START Record extracts

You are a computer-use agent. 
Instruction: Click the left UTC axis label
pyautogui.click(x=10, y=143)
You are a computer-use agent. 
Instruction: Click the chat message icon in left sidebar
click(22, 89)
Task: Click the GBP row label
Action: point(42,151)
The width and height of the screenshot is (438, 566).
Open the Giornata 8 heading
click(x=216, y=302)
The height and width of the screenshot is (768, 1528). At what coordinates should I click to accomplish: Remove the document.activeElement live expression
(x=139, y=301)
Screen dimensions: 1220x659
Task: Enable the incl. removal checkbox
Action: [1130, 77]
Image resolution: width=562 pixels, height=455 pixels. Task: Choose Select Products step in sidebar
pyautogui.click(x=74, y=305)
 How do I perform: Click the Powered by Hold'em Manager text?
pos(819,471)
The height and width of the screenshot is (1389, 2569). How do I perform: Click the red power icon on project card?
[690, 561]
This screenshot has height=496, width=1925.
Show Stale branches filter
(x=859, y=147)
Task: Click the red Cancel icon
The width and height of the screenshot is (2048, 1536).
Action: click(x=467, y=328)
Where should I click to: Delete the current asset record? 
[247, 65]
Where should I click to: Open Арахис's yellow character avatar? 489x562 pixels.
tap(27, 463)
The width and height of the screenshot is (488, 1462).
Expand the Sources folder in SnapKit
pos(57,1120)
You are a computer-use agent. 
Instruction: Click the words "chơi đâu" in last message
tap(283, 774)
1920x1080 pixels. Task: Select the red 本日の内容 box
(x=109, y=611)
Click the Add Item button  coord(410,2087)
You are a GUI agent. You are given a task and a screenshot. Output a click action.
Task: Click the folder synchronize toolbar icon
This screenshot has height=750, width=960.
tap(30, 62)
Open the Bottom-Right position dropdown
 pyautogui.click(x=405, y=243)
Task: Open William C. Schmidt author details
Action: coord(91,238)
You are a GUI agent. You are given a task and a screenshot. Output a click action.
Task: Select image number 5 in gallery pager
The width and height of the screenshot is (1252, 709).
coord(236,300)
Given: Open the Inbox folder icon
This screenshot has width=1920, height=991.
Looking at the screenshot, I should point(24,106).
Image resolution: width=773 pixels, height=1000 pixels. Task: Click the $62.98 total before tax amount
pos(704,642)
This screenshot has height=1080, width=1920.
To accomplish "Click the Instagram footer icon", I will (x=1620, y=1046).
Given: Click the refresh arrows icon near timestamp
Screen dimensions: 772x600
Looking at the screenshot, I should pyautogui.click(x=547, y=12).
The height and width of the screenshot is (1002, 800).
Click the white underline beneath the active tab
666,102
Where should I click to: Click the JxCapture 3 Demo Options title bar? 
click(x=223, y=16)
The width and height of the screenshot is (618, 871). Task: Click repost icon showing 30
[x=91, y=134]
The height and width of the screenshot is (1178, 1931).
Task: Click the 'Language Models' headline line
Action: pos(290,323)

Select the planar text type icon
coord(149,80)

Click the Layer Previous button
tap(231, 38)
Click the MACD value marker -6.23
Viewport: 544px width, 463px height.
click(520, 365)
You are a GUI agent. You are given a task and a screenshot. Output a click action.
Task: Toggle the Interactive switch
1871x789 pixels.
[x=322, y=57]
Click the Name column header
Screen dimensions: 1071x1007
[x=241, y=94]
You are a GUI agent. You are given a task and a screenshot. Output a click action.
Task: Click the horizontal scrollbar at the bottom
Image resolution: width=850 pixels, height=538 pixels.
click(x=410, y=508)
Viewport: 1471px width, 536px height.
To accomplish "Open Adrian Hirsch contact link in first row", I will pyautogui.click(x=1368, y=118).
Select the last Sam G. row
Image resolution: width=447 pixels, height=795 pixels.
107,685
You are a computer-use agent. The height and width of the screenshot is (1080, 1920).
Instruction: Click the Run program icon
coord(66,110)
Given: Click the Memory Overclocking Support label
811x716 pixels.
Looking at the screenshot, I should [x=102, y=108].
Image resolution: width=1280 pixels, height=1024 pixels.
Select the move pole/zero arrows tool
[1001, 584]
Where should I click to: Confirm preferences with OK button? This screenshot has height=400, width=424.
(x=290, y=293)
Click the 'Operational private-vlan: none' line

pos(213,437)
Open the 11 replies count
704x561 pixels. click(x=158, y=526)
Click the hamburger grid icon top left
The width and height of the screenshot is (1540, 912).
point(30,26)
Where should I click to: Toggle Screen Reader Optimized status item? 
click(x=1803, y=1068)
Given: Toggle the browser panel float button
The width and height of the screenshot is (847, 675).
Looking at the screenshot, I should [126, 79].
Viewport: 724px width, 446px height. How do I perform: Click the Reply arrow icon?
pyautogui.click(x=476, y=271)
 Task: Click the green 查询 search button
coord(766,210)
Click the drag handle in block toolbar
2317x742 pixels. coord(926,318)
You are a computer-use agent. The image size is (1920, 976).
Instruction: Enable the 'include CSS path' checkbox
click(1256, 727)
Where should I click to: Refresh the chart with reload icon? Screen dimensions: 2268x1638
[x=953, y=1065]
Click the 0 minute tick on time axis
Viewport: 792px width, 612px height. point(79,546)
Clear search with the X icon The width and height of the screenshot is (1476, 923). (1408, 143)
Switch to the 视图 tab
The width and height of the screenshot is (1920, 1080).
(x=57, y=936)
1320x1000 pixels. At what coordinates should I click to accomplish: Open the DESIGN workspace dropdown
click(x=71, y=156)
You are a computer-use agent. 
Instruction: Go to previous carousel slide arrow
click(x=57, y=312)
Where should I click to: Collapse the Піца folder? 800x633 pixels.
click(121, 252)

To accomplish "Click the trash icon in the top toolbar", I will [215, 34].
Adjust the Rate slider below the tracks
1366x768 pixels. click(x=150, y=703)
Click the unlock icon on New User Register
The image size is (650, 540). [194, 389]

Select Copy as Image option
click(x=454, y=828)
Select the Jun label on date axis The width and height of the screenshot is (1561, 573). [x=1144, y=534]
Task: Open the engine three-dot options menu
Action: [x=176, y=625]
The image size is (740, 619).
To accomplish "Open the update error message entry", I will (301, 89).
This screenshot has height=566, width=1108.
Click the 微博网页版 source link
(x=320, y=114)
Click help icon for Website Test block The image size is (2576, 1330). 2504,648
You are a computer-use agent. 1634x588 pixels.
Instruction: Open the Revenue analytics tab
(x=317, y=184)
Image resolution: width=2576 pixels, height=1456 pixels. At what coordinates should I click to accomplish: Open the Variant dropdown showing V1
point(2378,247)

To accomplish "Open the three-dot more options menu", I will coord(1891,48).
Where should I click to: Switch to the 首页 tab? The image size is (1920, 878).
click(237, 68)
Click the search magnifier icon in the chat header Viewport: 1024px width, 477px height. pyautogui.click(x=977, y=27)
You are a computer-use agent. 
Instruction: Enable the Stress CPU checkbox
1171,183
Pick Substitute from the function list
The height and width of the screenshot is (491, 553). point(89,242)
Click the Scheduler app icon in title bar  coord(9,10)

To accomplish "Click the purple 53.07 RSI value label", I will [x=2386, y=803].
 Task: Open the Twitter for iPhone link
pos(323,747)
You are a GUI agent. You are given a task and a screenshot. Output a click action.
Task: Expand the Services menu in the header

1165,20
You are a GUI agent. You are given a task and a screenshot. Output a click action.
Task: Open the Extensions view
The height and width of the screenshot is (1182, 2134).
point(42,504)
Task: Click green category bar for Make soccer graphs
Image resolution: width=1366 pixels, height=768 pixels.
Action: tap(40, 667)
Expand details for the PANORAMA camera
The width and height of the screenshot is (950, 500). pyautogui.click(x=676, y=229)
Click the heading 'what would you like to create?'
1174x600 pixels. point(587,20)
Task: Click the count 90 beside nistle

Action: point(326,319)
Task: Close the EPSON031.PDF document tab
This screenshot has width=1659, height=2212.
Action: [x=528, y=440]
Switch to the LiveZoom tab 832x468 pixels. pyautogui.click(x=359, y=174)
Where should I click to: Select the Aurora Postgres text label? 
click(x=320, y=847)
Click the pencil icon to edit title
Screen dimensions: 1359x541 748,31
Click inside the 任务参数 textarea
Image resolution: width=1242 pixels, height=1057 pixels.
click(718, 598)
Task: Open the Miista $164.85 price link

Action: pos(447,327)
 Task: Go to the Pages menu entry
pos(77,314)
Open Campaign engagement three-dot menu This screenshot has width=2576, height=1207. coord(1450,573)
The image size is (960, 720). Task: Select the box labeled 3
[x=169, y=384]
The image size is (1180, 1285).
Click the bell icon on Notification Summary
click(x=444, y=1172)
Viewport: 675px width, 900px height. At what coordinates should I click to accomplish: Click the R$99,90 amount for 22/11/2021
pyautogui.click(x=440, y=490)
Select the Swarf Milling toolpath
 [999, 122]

END Record extracts

**Stated problem**: Repeat the lines above starting at the one containing "1320x1000 pixels. At" and ending at the one containing "I will coord(1891,48).", both included.

**Solution to this task**:
1320x1000 pixels. At what coordinates should I click to accomplish: Open the DESIGN workspace dropdown
click(x=71, y=156)
You are a computer-use agent. 
Instruction: Go to previous carousel slide arrow
click(x=57, y=312)
Where should I click to: Collapse the Піца folder? 800x633 pixels.
click(121, 252)

To accomplish "Click the trash icon in the top toolbar", I will [215, 34].
Adjust the Rate slider below the tracks
1366x768 pixels. click(x=150, y=703)
Click the unlock icon on New User Register
The image size is (650, 540). [194, 389]

Select Copy as Image option
click(x=454, y=828)
Select the Jun label on date axis The width and height of the screenshot is (1561, 573). [x=1144, y=534]
Task: Open the engine three-dot options menu
Action: [x=176, y=625]
The image size is (740, 619).
To accomplish "Open the update error message entry", I will (301, 89).
This screenshot has height=566, width=1108.
Click the 微博网页版 source link
(x=320, y=114)
Click help icon for Website Test block The image size is (2576, 1330). 2504,648
You are a computer-use agent. 1634x588 pixels.
Instruction: Open the Revenue analytics tab
(x=317, y=184)
Image resolution: width=2576 pixels, height=1456 pixels. At what coordinates should I click to accomplish: Open the Variant dropdown showing V1
point(2378,247)

To accomplish "Open the three-dot more options menu", I will coord(1891,48).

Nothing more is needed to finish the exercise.